→ Extrait à lire:
········

Et en plus, Browning rend ces monstres sympathiques, capables aussi d'humour. Parce que l'humour est essentiel dans ce film. Il en fallait pour ôter le côté voyeur et parfois dérangeant qui fit la renommée de ces phénomènes. La relation entre Violette, mariée à Roscoe (Ates) et sa sœur siamoise Daisy, célibataire mais qui va se fiancer est formidable d'humour et de réflexion. Comment peut-on vivre avec un homme marié quand on a une sœur siamoise célibataire ? Et comment vont-ils tous vivre une fois que Daisy sera mariée ? La réplique du nouvel arrivant à son futur beau-frère vaut à elle-seule son pesant d'or : « Il faudra venir nous voir de temps en temps. » Et puis le visage de Violette quand sa sœur et son fiancé s'étreignent apporte (comme s'il n'y en avait pas déjà assez) une sacrée dose d'ambigüité.

 Mais si ce film est un plaidoyer pour la différence, c'est aussi une formidable occasion de montrer au monde qu'on a beau être différent, on n'en demeure pas moins humain. Il y a plus d'humanité dans ces monstres que dans l'esprit de Cleopatra et son complice Hercule (Henry Victor).

Et Browning va les filmer dans leur vie normale. Ils vivent, mangent, discutent, NORMALEMENT. Leur étrangeté n'est visible que par les yeux des autres, ceux qui les considèrent inférieurs. Et l'intervention de MmeTetralini (Rose Dione) résume assez bien ce qu'il faut penser de beaucoup d'entre eux : des enfants. Différents peut-être, mais avant tout des enfants.

········

→ Matériel:
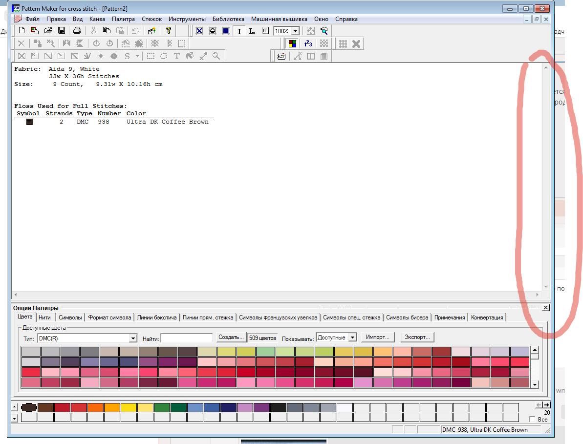Click the Создать... button
Image resolution: width=583 pixels, height=444 pixels.
click(231, 338)
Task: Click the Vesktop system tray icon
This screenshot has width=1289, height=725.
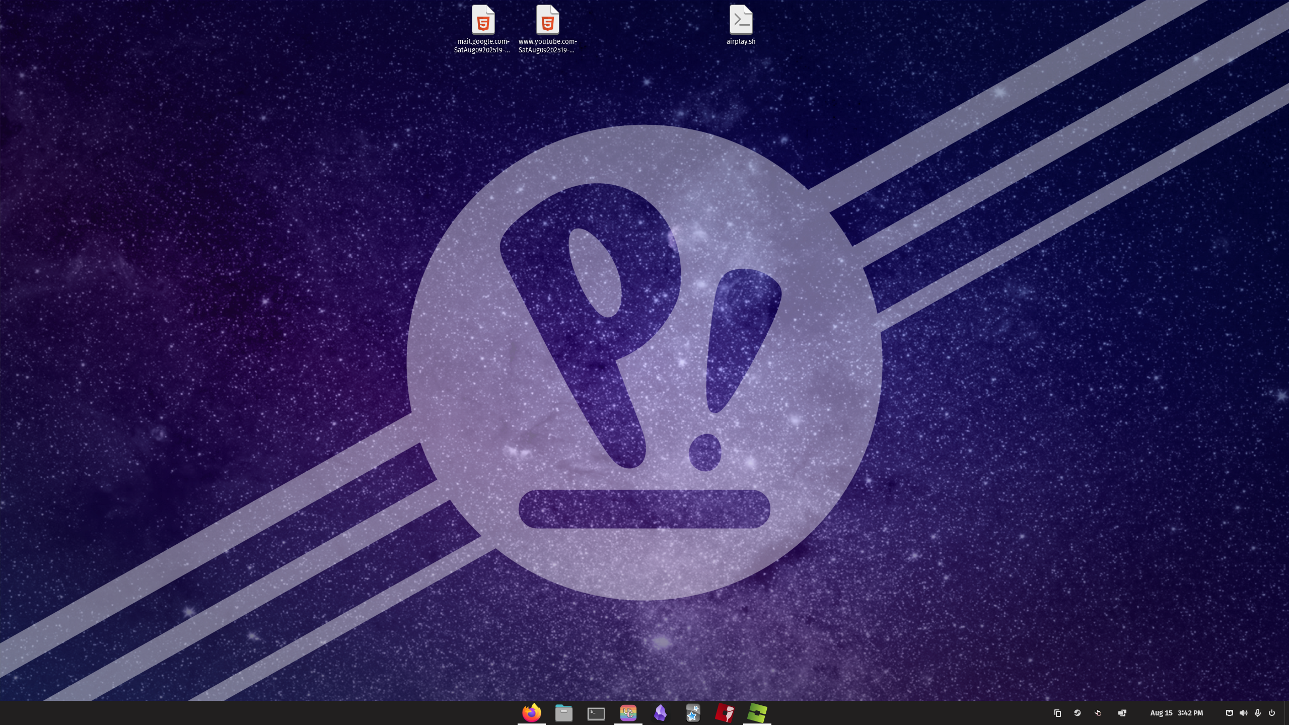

········

Pourriez-vous reprendre la critique du film de Browning et la prolonger à partir de sa dernière phrase ?

→ Réponse attendue:
La scène certainement la plus impressionnante étant quand Prince Randian, l'homme tronc, s'allume une cigarette. Mais quand la femme sans bras boit une bière est aussi impressionnante. On pense à Lon Chaney (encore lui) dans l'Inconnu. Mais cette fois-ci, c'est pour de vrai. Et c'est cette authenticité qui fait de ce film l'un des plus impressionnant du cinéma.

Ce film est avant tout une réponse de la MGM à Universal qui venait de se lancer dans une série de films mettant en scène des créatures maléfiques voire horrifiques dont Browning fut l'un des acteurs avec son Dracula. Ce sont Frankenstein, Dracula et l'Homme invisible qui viennent d'être proposés aux spectateurs, et qui ont connu un franc succès. La MGM, qui ne voulait pas être en reste récupéra Browning et lui fit tourner un film de monstres avec...De vrais monstres !

Ce fut un véritable fiasco. Le film, en plus d'être boudé par le public, fut mutilé, une partie de la violence finale des monstres enlevée, devenant suggérée. Il s'agit du dernier argument de Browning : ces monstres sont totalement humains et capables, eux aussi des pires atrocités quand on s'attaque à eux.

 

Il faudra trente ans pour que Freaks soit reconnu comme le chef-d'œuvre qu'il est.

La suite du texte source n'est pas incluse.